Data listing
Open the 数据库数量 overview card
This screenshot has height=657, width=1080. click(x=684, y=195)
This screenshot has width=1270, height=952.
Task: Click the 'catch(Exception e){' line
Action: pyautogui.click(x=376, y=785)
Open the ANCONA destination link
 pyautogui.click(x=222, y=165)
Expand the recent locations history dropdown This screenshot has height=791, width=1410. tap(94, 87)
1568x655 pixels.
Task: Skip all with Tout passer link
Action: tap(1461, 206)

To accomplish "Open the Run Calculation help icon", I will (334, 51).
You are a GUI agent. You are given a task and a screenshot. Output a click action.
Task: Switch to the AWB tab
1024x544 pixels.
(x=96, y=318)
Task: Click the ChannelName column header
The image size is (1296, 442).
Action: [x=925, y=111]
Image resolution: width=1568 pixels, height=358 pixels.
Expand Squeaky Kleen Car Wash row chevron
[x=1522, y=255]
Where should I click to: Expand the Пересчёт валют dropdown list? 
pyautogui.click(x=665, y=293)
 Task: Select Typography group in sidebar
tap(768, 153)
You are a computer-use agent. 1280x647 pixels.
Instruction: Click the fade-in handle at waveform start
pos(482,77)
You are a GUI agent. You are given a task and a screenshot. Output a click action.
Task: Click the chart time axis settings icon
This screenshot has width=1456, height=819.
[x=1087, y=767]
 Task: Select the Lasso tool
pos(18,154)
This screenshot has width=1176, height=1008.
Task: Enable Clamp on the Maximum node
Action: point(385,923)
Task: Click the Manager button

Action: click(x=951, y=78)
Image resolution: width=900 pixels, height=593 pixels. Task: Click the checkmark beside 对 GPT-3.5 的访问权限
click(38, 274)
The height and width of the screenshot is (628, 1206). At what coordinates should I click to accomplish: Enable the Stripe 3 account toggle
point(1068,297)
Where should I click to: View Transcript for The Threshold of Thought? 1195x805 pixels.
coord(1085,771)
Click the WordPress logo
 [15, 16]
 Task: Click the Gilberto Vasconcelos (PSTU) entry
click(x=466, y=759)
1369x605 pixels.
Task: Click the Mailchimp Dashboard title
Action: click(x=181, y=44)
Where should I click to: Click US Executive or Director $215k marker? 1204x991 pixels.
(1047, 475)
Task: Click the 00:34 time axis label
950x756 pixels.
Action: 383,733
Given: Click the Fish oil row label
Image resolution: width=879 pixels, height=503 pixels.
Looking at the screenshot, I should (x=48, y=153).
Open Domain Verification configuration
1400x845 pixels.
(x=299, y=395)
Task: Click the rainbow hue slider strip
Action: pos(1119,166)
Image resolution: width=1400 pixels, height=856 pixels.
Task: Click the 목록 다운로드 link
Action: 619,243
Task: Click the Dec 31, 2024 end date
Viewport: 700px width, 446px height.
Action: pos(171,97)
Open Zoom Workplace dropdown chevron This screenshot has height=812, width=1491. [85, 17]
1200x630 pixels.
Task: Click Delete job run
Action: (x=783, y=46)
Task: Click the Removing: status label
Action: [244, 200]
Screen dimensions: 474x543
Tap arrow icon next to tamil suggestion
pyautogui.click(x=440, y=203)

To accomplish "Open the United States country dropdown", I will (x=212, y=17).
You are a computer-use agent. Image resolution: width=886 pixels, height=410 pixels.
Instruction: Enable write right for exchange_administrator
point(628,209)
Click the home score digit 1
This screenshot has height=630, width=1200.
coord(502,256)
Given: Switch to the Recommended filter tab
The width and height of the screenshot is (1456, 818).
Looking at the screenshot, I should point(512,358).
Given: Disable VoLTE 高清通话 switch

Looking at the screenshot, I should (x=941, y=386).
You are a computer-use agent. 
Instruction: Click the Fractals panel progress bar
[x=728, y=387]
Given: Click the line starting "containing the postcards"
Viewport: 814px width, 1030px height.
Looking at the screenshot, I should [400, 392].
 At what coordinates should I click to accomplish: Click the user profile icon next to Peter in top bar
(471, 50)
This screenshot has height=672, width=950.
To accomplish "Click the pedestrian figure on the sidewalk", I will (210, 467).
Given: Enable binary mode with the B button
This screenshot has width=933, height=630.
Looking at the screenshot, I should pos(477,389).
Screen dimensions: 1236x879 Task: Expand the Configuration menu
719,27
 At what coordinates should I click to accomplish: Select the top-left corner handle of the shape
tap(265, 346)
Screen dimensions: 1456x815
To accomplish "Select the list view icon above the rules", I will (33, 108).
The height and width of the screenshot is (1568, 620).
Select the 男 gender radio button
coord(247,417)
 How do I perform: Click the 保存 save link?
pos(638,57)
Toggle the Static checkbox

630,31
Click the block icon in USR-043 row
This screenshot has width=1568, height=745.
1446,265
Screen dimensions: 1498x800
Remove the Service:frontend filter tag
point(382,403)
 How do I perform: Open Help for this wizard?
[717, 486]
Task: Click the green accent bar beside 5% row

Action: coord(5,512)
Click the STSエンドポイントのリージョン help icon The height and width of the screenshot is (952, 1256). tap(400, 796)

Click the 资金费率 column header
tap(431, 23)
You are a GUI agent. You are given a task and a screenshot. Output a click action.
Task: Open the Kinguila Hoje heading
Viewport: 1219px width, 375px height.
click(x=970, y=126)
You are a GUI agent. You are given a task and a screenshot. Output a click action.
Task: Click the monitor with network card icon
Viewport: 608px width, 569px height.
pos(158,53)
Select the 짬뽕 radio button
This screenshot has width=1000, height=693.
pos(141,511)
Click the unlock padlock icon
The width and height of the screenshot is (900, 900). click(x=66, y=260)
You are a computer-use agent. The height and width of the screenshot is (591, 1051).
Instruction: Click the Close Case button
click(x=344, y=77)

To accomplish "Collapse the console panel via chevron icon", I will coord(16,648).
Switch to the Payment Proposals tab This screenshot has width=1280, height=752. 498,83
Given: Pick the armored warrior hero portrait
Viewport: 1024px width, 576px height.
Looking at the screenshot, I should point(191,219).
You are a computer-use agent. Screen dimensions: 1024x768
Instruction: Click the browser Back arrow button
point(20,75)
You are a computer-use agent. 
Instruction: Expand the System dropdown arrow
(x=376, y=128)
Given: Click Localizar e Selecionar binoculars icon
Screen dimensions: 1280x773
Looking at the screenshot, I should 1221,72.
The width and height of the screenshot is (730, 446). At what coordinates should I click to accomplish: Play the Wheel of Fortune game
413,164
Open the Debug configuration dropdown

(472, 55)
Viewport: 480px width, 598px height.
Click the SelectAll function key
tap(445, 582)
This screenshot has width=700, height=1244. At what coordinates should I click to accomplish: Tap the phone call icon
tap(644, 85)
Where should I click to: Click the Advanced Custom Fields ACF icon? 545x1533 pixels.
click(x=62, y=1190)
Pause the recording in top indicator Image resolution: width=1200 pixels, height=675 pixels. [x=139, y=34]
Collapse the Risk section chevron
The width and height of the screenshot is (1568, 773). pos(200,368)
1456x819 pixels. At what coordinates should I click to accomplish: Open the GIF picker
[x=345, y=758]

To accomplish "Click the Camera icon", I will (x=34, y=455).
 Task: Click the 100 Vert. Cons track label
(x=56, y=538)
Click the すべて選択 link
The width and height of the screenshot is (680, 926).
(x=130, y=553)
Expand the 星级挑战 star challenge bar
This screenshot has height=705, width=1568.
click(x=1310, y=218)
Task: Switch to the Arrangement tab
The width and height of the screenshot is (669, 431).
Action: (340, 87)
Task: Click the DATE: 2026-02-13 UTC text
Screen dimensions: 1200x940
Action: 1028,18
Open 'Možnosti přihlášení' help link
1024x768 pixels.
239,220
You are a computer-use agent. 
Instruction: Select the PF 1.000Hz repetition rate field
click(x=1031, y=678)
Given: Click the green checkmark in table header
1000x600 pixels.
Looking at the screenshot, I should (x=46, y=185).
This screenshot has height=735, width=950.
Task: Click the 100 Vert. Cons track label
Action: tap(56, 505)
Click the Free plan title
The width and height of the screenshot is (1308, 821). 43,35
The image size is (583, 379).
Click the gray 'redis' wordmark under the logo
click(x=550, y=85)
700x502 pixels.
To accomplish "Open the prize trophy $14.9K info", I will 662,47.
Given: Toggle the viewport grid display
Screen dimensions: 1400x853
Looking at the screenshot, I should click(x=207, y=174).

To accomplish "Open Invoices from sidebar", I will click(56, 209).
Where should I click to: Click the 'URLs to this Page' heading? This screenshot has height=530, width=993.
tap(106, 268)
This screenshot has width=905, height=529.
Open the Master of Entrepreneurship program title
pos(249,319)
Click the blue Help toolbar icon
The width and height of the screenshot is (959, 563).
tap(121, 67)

**Given problem**
Output the lines of the material above without any change, starting at the line that contains "Given: Click the Fish oil row label" and continuing up to and including the line that contains "Looking at the screenshot, I should point(512,358).".

**Written response**
Given: Click the Fish oil row label
Image resolution: width=879 pixels, height=503 pixels.
Looking at the screenshot, I should (x=48, y=153).
Open Domain Verification configuration
1400x845 pixels.
(x=299, y=395)
Task: Click the rainbow hue slider strip
Action: pos(1119,166)
Image resolution: width=1400 pixels, height=856 pixels.
Task: Click the 목록 다운로드 link
Action: 619,243
Task: Click the Dec 31, 2024 end date
Viewport: 700px width, 446px height.
Action: pos(171,97)
Open Zoom Workplace dropdown chevron This screenshot has height=812, width=1491. [85, 17]
1200x630 pixels.
Task: Click Delete job run
Action: (x=783, y=46)
Task: Click the Removing: status label
Action: [244, 200]
Screen dimensions: 474x543
Tap arrow icon next to tamil suggestion
pyautogui.click(x=440, y=203)

To accomplish "Open the United States country dropdown", I will (x=212, y=17).
You are a computer-use agent. Image resolution: width=886 pixels, height=410 pixels.
Instruction: Enable write right for exchange_administrator
point(628,209)
Click the home score digit 1
This screenshot has height=630, width=1200.
coord(502,256)
Given: Switch to the Recommended filter tab
The width and height of the screenshot is (1456, 818).
Looking at the screenshot, I should point(512,358).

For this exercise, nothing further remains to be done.